Please use this identifier to cite or link to this item:
|Title:||Long-term effects of beach nourishment on the benthic fauna of Panama City Beach, Florida|
|Authors:||Mote Marine Laboratory (Sarasota, Fla.)|
Culter, J. K.
Makātēva Ayyar, S.
|Keywords:||Beach nourishment effects|
Panama City Beach
|Publisher:||Coastal Engineering Research Center (U.S.)|
Engineer Research and Development Center (U.S.)

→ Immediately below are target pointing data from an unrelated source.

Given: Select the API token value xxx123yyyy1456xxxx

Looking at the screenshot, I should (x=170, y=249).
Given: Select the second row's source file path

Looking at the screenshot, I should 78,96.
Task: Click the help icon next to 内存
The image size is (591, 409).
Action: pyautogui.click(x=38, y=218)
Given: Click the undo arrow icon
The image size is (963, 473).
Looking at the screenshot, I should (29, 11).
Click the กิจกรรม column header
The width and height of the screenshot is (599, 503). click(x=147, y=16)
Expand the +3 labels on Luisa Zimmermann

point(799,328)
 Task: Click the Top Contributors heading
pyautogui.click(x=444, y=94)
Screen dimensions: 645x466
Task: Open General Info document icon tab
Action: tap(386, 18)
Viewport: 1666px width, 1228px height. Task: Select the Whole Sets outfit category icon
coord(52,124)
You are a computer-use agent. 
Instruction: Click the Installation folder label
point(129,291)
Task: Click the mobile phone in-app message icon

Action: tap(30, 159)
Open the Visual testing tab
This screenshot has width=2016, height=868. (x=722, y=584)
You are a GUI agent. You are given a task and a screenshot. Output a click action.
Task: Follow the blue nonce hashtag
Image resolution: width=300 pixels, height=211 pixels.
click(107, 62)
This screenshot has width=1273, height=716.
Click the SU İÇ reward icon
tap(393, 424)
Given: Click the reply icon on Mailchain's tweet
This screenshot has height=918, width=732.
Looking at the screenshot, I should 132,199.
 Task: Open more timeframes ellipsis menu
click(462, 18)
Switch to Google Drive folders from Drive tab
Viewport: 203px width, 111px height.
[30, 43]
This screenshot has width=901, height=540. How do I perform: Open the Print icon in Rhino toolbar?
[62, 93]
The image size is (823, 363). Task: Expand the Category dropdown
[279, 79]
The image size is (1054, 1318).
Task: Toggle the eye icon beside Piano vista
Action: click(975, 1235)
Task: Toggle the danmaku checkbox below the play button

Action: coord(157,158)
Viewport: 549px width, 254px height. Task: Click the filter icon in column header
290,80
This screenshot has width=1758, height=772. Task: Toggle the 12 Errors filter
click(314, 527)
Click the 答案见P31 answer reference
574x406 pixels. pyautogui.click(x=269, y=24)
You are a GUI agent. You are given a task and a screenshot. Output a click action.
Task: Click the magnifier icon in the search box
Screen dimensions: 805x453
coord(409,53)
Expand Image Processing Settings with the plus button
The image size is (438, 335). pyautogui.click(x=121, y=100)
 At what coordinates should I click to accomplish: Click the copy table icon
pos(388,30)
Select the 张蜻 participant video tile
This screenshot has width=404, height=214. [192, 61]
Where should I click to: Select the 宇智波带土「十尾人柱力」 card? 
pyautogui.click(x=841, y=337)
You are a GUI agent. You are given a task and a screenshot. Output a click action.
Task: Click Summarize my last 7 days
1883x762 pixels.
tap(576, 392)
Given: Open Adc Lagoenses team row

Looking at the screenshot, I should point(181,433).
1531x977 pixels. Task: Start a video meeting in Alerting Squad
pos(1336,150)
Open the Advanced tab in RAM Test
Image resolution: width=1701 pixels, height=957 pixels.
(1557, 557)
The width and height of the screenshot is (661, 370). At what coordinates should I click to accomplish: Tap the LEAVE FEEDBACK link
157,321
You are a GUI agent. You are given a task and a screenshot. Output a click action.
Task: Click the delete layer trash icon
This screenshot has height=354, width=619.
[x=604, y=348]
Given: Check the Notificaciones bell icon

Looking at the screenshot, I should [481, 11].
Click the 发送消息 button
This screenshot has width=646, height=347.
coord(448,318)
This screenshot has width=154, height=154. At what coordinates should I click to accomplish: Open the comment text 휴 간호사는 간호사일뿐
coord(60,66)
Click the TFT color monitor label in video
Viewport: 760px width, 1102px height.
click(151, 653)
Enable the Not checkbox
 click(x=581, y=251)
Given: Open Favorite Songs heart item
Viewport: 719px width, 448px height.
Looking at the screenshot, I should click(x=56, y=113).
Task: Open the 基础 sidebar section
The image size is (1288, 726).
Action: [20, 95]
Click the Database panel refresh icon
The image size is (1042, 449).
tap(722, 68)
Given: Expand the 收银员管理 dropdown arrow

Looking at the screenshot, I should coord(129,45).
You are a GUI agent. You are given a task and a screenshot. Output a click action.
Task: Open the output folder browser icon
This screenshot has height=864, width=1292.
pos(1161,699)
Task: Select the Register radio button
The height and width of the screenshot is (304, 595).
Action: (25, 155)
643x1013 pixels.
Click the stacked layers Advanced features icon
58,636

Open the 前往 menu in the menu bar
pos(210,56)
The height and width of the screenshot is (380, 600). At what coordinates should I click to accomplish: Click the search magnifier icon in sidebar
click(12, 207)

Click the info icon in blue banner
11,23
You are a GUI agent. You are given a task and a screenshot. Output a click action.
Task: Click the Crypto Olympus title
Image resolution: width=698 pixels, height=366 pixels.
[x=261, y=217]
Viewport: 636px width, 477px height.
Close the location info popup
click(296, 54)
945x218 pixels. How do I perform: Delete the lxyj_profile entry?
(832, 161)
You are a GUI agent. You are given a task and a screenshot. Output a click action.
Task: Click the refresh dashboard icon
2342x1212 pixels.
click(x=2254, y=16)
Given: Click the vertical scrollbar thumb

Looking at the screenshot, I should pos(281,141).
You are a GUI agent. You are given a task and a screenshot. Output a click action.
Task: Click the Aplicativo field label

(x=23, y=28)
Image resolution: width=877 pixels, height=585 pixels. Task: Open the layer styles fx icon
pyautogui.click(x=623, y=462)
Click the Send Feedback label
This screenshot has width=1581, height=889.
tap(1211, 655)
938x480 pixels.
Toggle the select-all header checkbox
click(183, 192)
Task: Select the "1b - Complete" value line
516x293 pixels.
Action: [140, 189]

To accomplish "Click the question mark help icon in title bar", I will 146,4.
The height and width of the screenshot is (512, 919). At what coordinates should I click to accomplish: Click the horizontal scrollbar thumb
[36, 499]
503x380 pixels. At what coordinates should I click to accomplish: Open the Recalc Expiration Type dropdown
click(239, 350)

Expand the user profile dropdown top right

|Series/Report no.:||Miscellaneous report (Coastal Engineering Research Center (U.S.)) ; no. 82-2.|
Abstract: The long-term effects of beach nourishment on the benthic infauna and surface sediments of Panama City beaches were investigated. Forty-seven stations located on nine transects between West Pass and Philips Inlet, and two nourishment borrow sites were sampled in November-December 1979 and May 1980. The data collected were compared to prenourishment base-line information collected by Saloman (1976). Abiotic parameters, water temperature, dissolved oxygen and salinity were measured. Sediments were analyzed for particle-size distribution, percent organic carbon and percent carbonate. Benthic macroinvertebrates were represented by 162 taxa of 14 major animal phyla. Species composition and faunal densities varied seasonally. Polychaetes and amphipods were the most abundant animal groups; a small number of species were dominant at nearly all stations. Species diversity was lowest in the swash zone and sandbar stations and highest offshore. Sediment composition was similar to that of Saloman's (1976) study within limits of sampling and processing errors. Faunal composition was found to be different from 1976 but was attributed to normal seasonal and spatial variations. Based on benthic community analyses and sediment parameters, no significant differences were found between nourishment borrow sites and surrounding areas and in the nearshore areas where beach nourishment was conducted. No long-term adverse effects of beach nourishment were detected.